On Sunday, Robley announced the dismissal of intelligence director Fahd Yassin, who is close to President Farmajo, and appointed another director in his place. The prime minister considered that the intelligence investigation into the disappearance of Ikram Tahlil, who accuses Al-Shabaab jihadists, was "unconvincing and lacking evidence."

On Monday, the presidency canceled Robley’s decision, considering it “unconstitutional and illegal.” Then, on Tuesday night, it announced the appointment of Fahd Yassin as a security advisor to the head of state, and assigned Colonel Yassin Abdullah Mahmoud, who is close to Fahd Yassin, to run the intelligence agency on behalf.

The intelligence agency announced on Wednesday morning that its new acting director, Colonel Yassin Abdullah Mahmoud, had assumed his duties at the head of the agency.

Several sources told Agence France-Presse that security was reinforced around the headquarters of the agency, whose senior officers were divided.

"The situation is still tense and the staff at the agency are now confused," said a member of the intelligence service, without revealing his name. Looks like some of the officers took a side.”

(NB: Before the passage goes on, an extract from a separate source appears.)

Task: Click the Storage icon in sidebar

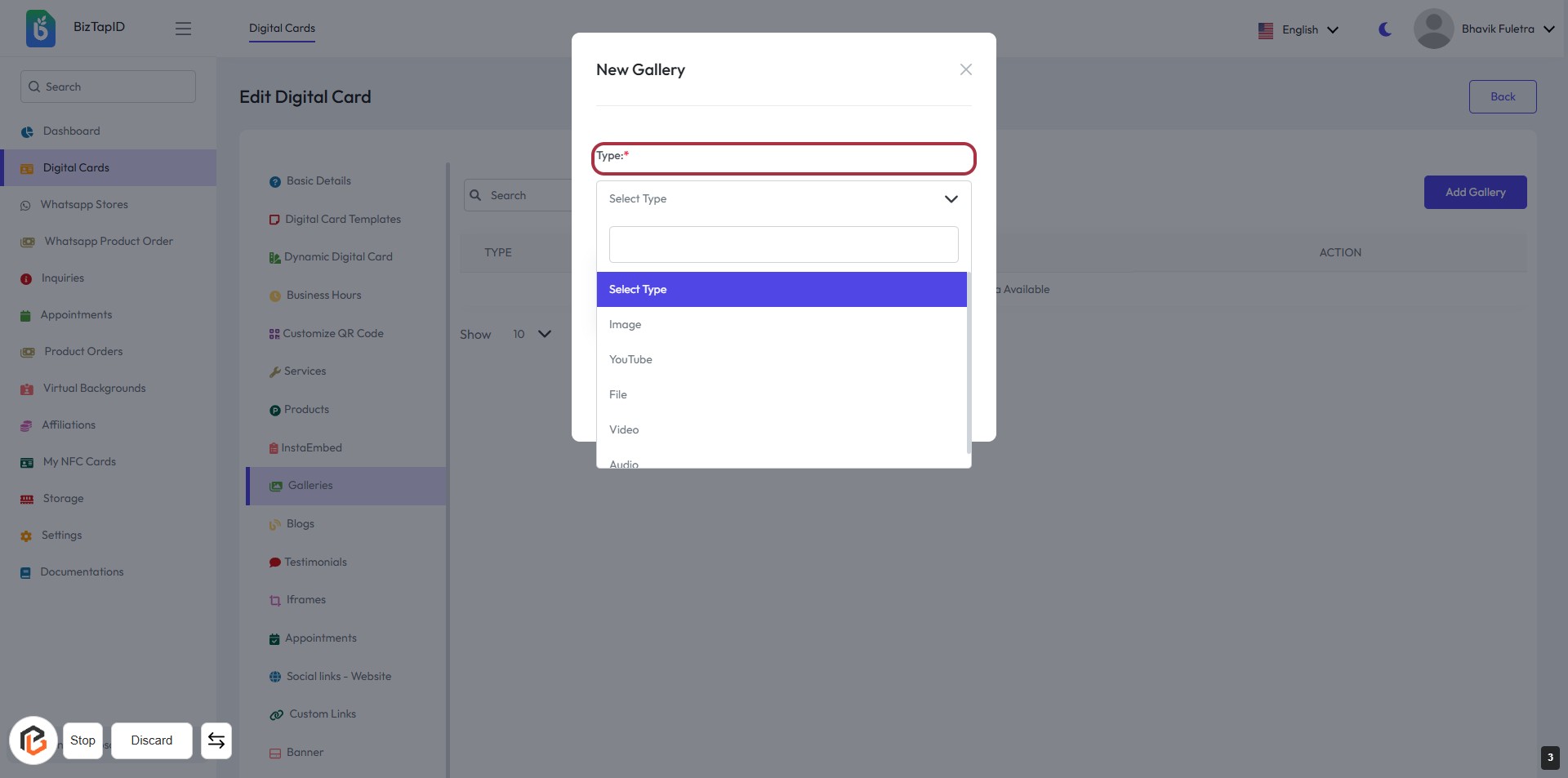Action: (x=27, y=499)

Sources said that members of the intelligence service's special "Duvan" unit, which is closely linked to the presidency, were seen guarding the building on Wednesday morning with armored vehicles.

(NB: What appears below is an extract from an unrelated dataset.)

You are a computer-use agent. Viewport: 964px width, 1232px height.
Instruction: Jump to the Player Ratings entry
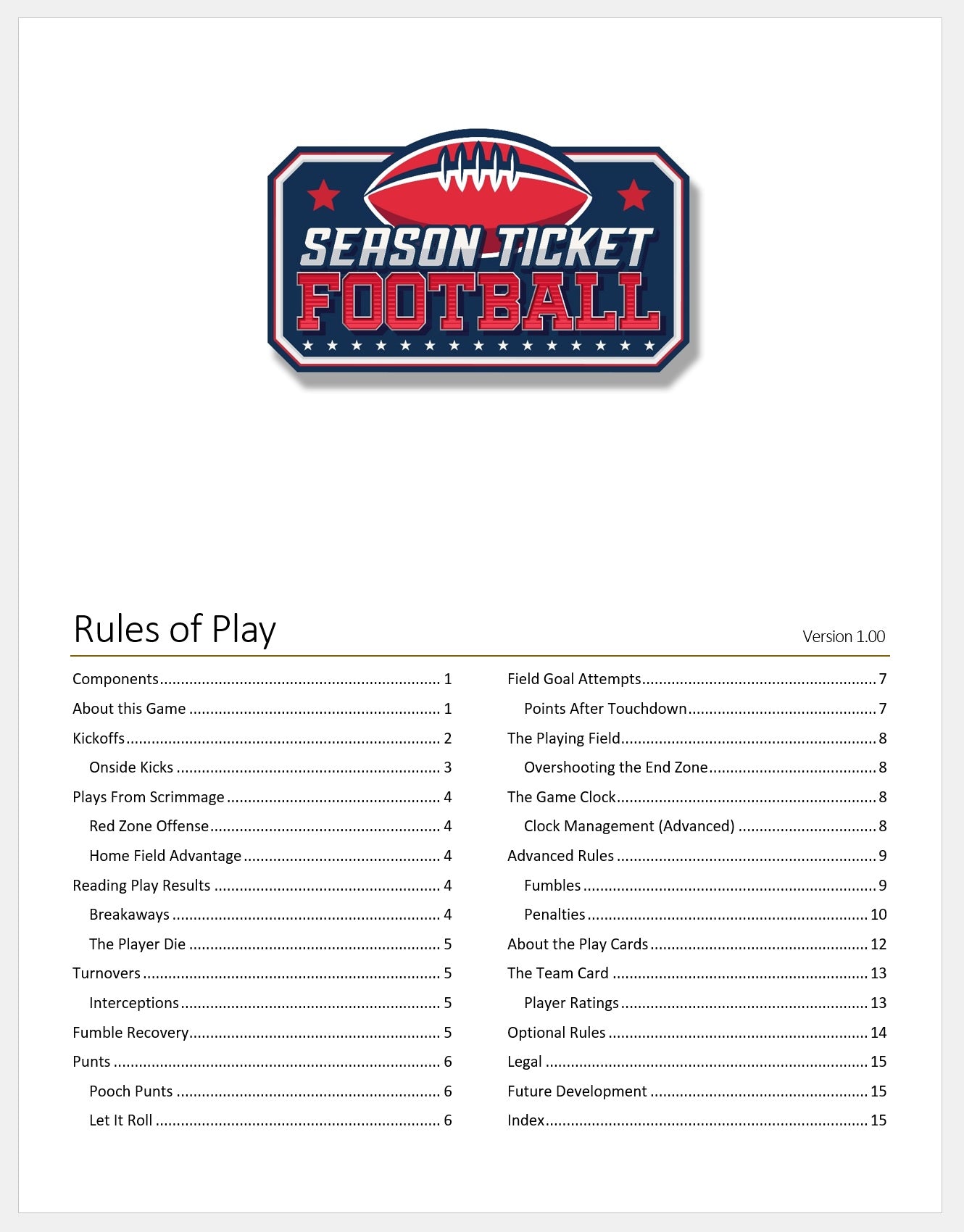point(571,1003)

Reporters in state media told AFP that they had received an order not to publish any statements issued by the prime minister.

An employee in the Ministry of Information, who spoke on condition of anonymity, confirmed to AFP that "the minister requested to stop reporting on the affairs of the president's office related to the political dispute."

For months, Farmajo, whose term expired in February without being able to organize new elections, and Robley, who was appointed in September 2020, have faced each other in a feud that is becoming more and more open.

In May, President Farmajo commissioned Robley to organize elections, to try to calm the tensions generated by the announcement of his two-year extension. These tensions culminated with armed clashes in Mogadishu, reviving memories of decades of civil war in the country after 1991.

Muhammed Robley reached an agreement on the electoral program, with the presidential polls to be held by the tenth of October.

This process was in fact delayed by the program. It is assumed that the appointment of members of the House of Representatives, the last step before the election of the head of state according to the complex indirect electoral system of Somalia, between the first of October and 25 November.

In a joint statement Tuesday, the United Nations, the United States, the European Union and the Intergovernmental Authority on Development (IGAD) urged Somali leaders to defuse the political standoff. It also called for "a credible investigation into the disappearance of Ikram Tahlil and the completion of the electoral process without further delay."

Many observers consider the electoral impasse to distract attention from other important issues in Somalia such as the jihadist insurgency led by Al-Shabab.

Although they were expelled from Mogadishu in 2011, al-Shabaab still control large rural areas of the country and regularly carry out attacks in the capital.